C'est l'histoire incroyable de la petite misérable devenue bandit, puis de bandit devenue député.

Avant de parler d'elle, il faut que je vous dise deux mots sur mon père. Il n'est pas bandit, son truc à lui, c'est la musique et l'écriture. Il n'a jamais été diffusé ou publié, et pourtant il a écrit des trucs super. Comme Bandits, anars et terroristes. Dans ce livre, il dresse une liste chronologique de tous les hors-la-loi, de Robin des Bois jusqu'à Mesrine, en passant par Billy the Kid, Bonnie and Clyde ou la Bande à Baader. C'est comme ça qu'il y a quelques années, entre deux figures légendaires du banditisme, je découvre l'existence d'une certaine Phoolan Devi. Elle est indienne, et son histoire a la force d'un conte moderne et terrible, où une princesse vengeresse affronte un lot d'affreux démons.

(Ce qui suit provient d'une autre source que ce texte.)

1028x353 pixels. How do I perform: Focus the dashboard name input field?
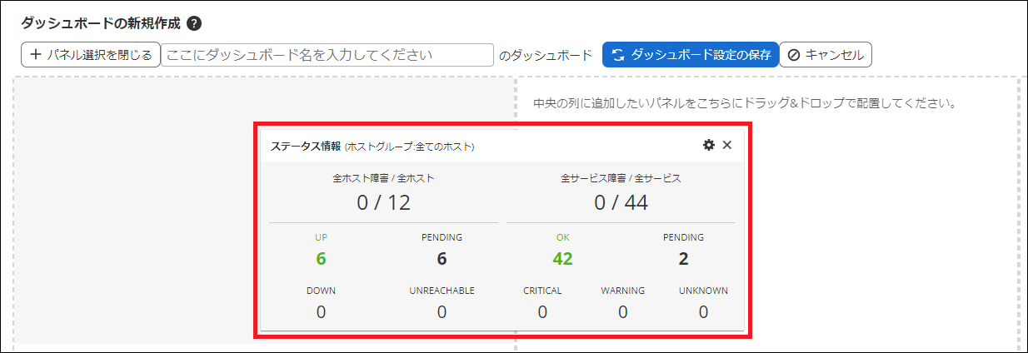(327, 55)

Plus tard, je découvre que la princesse, qui n'en est pas une, a écrit une autobiographie : Moi, Phoolan Devi, reine des bandits (Éditions Robert Laffont). « Écrit » n'est pas juste, il faut dire « dicté », car la jeune femme est analphabète, et c'est grâce au travail acharné de l'éditeur que ses propos sont pour la première fois recueillis. Sur plus de quatre cents pages, elle raconte le mépris et les humiliations qu'elle a dû affronter depuis l'enfance et qui l'ont conduite à la révolte. Le livre est une claque dont on ne ressort pas indemne. C'est ce récit que j'ai voulu retranscrire en BD. Sans chercher à démêler le vrai du faux, la réalité du mythe, sans avoir la prétention de fournir un témoignage historique. En utilisant ses mots à elle, tout simplement, parce qu'ils sont d'une sincérité inégalable, parfois terriblement violents, à d'autres moments laissant paraître la naïveté de l'enfance. Car on ne saurait résumer sa vie à une énième histoire de femme violée qui prend les armes pour se venger de ses agresseurs. Phoolan, c'est avant tout une petite fille dotée d'un sens inné de la justice, qui n'entend pas qu'on se serve des traditions pour l'humilier et l'exploiter.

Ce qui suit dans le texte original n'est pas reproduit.